EXERCISE TASK. Render all of the data below as a JSON list of strings, one string per line, skipping any blank lines.

(Data items)

━━━━━━━━━━

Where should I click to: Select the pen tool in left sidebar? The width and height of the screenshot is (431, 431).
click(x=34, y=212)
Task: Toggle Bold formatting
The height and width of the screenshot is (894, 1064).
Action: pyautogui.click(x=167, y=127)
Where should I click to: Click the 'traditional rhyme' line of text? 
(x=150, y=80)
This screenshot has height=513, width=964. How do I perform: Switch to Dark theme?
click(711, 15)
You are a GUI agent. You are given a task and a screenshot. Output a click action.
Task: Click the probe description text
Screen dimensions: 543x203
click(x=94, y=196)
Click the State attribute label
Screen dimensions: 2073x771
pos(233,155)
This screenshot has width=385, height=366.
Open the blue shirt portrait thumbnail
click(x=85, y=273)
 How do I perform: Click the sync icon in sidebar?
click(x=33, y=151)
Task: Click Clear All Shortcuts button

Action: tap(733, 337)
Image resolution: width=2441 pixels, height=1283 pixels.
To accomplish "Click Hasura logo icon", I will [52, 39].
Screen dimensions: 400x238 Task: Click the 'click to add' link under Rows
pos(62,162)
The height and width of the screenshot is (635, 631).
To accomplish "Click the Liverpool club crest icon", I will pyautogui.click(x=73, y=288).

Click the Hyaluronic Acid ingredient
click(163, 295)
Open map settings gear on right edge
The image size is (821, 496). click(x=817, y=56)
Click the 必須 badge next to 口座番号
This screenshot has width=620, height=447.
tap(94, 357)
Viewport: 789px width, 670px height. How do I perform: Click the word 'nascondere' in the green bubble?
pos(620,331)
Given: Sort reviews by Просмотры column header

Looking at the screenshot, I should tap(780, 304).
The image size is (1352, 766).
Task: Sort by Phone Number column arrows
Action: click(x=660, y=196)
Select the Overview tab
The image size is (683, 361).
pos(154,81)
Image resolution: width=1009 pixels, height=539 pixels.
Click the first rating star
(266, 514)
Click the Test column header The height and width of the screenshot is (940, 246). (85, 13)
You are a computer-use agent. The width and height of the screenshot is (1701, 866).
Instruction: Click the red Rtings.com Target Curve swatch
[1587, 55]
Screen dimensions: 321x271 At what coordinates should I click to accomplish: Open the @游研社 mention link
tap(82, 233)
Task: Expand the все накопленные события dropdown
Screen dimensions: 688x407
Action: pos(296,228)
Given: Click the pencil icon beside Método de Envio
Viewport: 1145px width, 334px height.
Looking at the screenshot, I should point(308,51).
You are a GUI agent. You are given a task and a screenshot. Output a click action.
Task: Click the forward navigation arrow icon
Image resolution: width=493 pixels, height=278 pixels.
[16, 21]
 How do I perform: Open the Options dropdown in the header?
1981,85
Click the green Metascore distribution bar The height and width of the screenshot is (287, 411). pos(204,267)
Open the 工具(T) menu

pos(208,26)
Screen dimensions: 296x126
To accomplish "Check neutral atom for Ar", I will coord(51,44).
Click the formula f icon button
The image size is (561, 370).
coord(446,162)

━━━━━━━━━━

RIGHT ANSWER.
[
  "Where should I click to: Select the pen tool in left sidebar? The width and height of the screenshot is (431, 431).",
  "click(x=34, y=212)",
  "Task: Toggle Bold formatting",
  "The height and width of the screenshot is (894, 1064).",
  "Action: pyautogui.click(x=167, y=127)",
  "Where should I click to: Click the 'traditional rhyme' line of text? ",
  "(x=150, y=80)",
  "This screenshot has height=513, width=964. How do I perform: Switch to Dark theme?",
  "click(711, 15)",
  "You are a GUI agent. You are given a task and a screenshot. Output a click action.",
  "Task: Click the probe description text",
  "Screen dimensions: 543x203",
  "click(x=94, y=196)",
  "Click the State attribute label",
  "Screen dimensions: 2073x771",
  "pos(233,155)",
  "This screenshot has width=385, height=366.",
  "Open the blue shirt portrait thumbnail",
  "click(x=85, y=273)",
  " How do I perform: Click the sync icon in sidebar?",
  "click(x=33, y=151)",
  "Task: Click Clear All Shortcuts button",
  "Action: tap(733, 337)",
  "Image resolution: width=2441 pixels, height=1283 pixels.",
  "To accomplish \"Click Hasura logo icon\", I will [52, 39].",
  "Screen dimensions: 400x238 Task: Click the 'click to add' link under Rows",
  "pos(62,162)",
  "The height and width of the screenshot is (635, 631).",
  "To accomplish \"Click the Liverpool club crest icon\", I will pyautogui.click(x=73, y=288).",
  "Click the Hyaluronic Acid ingredient",
  "click(163, 295)",
  "Open map settings gear on right edge",
  "The image size is (821, 496). click(x=817, y=56)",
  "Click the 必須 badge next to 口座番号",
  "This screenshot has width=620, height=447.",
  "tap(94, 357)",
  "Viewport: 789px width, 670px height. How do I perform: Click the word 'nascondere' in the green bubble?",
  "pos(620,331)",
  "Given: Sort reviews by Просмотры column header",
  "Looking at the screenshot, I should tap(780, 304).",
  "The image size is (1352, 766).",
  "Task: Sort by Phone Number column arrows",
  "Action: click(x=660, y=196)",
  "Select the Overview tab",
  "The image size is (683, 361).",
  "pos(154,81)",
  "Image resolution: width=1009 pixels, height=539 pixels.",
  "Click the first rating star",
  "(266, 514)",
  "Click the Test column header The height and width of the screenshot is (940, 246). (85, 13)",
  "You are a computer-use agent. The width and height of the screenshot is (1701, 866).",
  "Instruction: Click the red Rtings.com Target Curve swatch",
  "[1587, 55]",
  "Screen dimensions: 321x271 At what coordinates should I click to accomplish: Open the @游研社 mention link",
  "tap(82, 233)",
  "Task: Expand the все накопленные события dropdown",
  "Screen dimensions: 688x407",
  "Action: pos(296,228)",
  "Given: Click the pencil icon beside Método de Envio",
  "Viewport: 1145px width, 334px height.",
  "Looking at the screenshot, I should point(308,51).",
  "You are a GUI agent. You are given a task and a screenshot. Output a click action.",
  "Task: Click the forward navigation arrow icon",
  "Image resolution: width=493 pixels, height=278 pixels.",
  "[16, 21]",
  " How do I perform: Open the Options dropdown in the header?",
  "1981,85",
  "Click the green Metascore distribution bar The height and width of the screenshot is (287, 411). pos(204,267)",
  "Open the 工具(T) menu",
  "pos(208,26)",
  "Screen dimensions: 296x126",
  "To accomplish \"Check neutral atom for Ar\", I will coord(51,44).",
  "Click the formula f icon button",
  "The image size is (561, 370).",
  "coord(446,162)"
]